丸 信之 様
前略
突然、お手紙を差し上げて申し訳ありません。
インターネットで検索していたところ、丸さんのお名前を見つけ、懐かしくて堪らなくなり、手紙を書いてみることにしました。
丸さんは、もしかして、今から40年近く前、名東区のNハイツに住んでおられた丸信之さんではないでしょうか?(もし、人違いであれば、以下の内容は無視して、この手紙は破棄してください。)
システムブレーン・マーケットのHPに載っていた丸さんの出身校に「名古屋市立猪高小学校」と記載されていたので、たぶん、間違いないと思うのですが。
私は、両親の別居に伴い、小学校4年の途中から小学校5年まで、Nハイツの南側にあったボロアパートに母親と2人で住んでいた平岩利文です。覚えておられるでしょうか?
丸さんにはとても仲良くしてもらい、猪高小学校では一緒にバレーボール部に入っていました。

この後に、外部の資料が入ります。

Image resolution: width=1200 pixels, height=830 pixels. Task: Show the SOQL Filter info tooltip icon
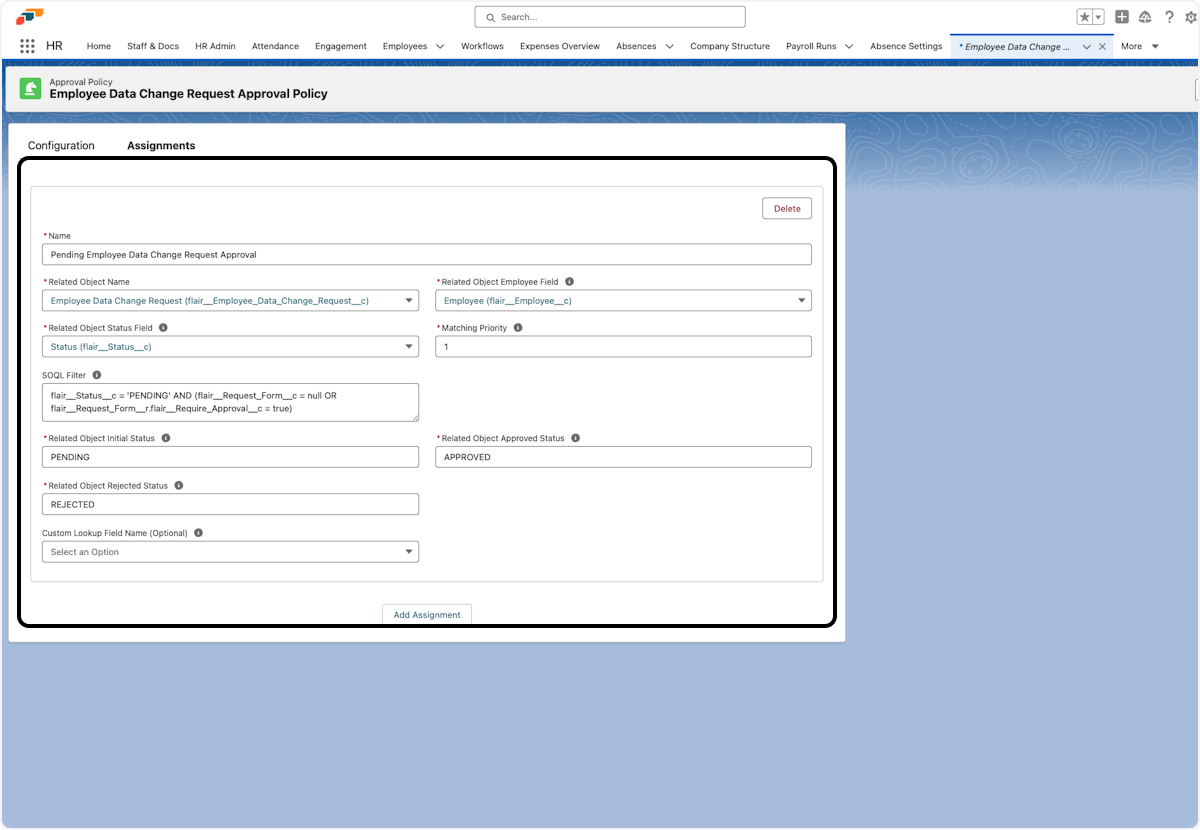(95, 374)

丸さんと同じくNハイツに住んでいたO君や、医者の息子のM君、お父上が大韓航空のパイロットだった韓国人のS君ともよく遊びました。猪高小学校5年の時の担任は中根敦先生でした。
私の両親の別居は私が小学校6年生になるときに解消し、私はもとの家(尾張旭市)に戻りました。その後、丸さんやO君と連絡を取り合い、1~2度、会ったような気もするのですが、そのあたりは記憶がはっきりしません。
私の両親は、結局、私が35歳の時に離婚し、名古屋市内の老人ホームに入っていた母親は先月22日に80歳で他界しました。
現在、私は東京で弁護士をしています。
母親が他界した先月22日。諸手続のために名古屋に戻った折、懐かしさも手伝って数十年振りに母親と二人で住んでいたボロアパートを訪ねてみましたが、既にアパートは取り壊されており、立派なマンションが建てられていました。

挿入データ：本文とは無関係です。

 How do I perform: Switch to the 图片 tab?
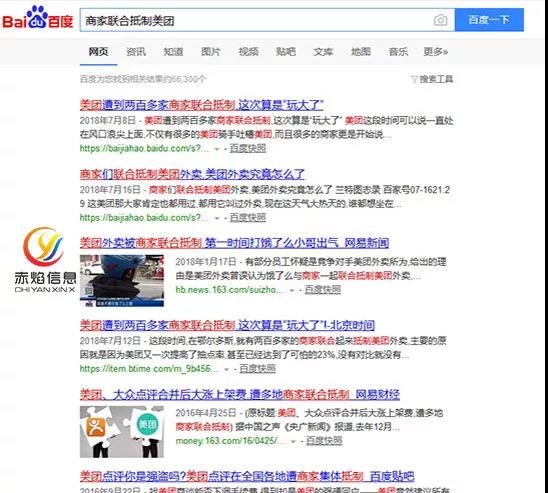(x=210, y=52)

ただ、丸さんが住んでおられたNハイツは昔のままでした。
両親の不仲~別居、母親との慣れないアパート生活、母親が看護婦をしていたために鍵っ子だった寂しさ、そんな中で丸さんやO君、M君、S君たちが何一つ色眼鏡で私を見ることなくずっと仲良くしてくれたこと(あの頃は現在と違って、「片親の子」というのは子どもにとっては色んな意味で大変な時代でした)、夜遅くまでバレーボール部の練習をしたこと、小学校までの長い道のり…。私が母親と一社で暮らした期間はたった1年半でしたが、あの頃の記憶は今でも鮮烈に残っています。
母親の他界をきっかけに久し振りに一社の街を訪ね、丸さんのことを思い出し、ダメもとでインターネットで検索してみたところ、丸さんの会社に辿り着きました。

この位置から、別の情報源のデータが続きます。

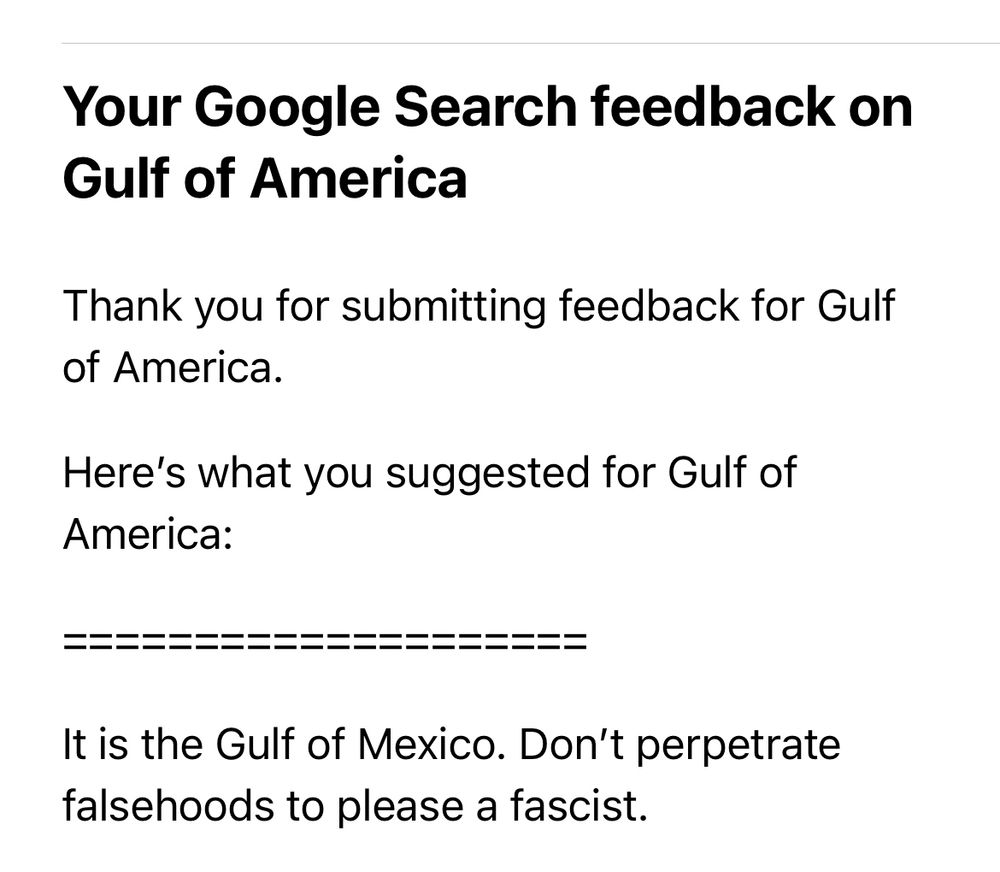Image resolution: width=1000 pixels, height=872 pixels.
Task: Click 'Gulf of America' in the heading's second line
Action: point(264,178)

丸さんが私の知っている、幼なじみの、やせっぽちの、ひょうきん者で、スポーツ万能で、優しかった、猪高小学校に通っていた「丸信之」さんであれば、一言、あの頃のお礼をお伝えしたくてお手紙を書かせて頂きました。
40年近く前ですが、あの頃は本当に有り難うございました。
丸さん、O君、M君、S君たちがいてくれたお陰で、みんなの笑顔に支えられたお陰で、みんなが私と友だちでいてくれたお陰で、私は母親との寂しい二人暮らしを乗り切ることができました。道を踏み外すことなく、どうにかこうにか、人並みに大人になることもできました。
私は二人の息子を授かりましたが、今年、長男は中学校に、次男は小学校に、それぞれ入学します。奇しくも、私の両親がお互いを蛇蝎の如く嫌いあっていた頃、私が丸さんたちに会った頃の年齢です。
丸さんたちのことを思い出すたび、一社のボロアパートでの母親との生活を思い出すたび、丸さんとバレーボールの練習をした小学校の夜の体育館の灯りを思い出すたび、一社の空き地の枯れ草の匂いを思い出すたび、二人の息子にも丸さんたちのような友人ができればいいなぁ、と思ったりします。
突然のお手紙、失礼しました。
もし、私のことを思い出して頂いたら、お手すきの時にご連絡を頂ければ嬉しいです。
メールでもけっこうです。私の事務所のメールアドレスが記載してある私の名刺も同封しておきます。
草々
追伸:もし、まだO君やM君たちと連絡を取り合っておられるなら、彼らにも宜しくお伝えください。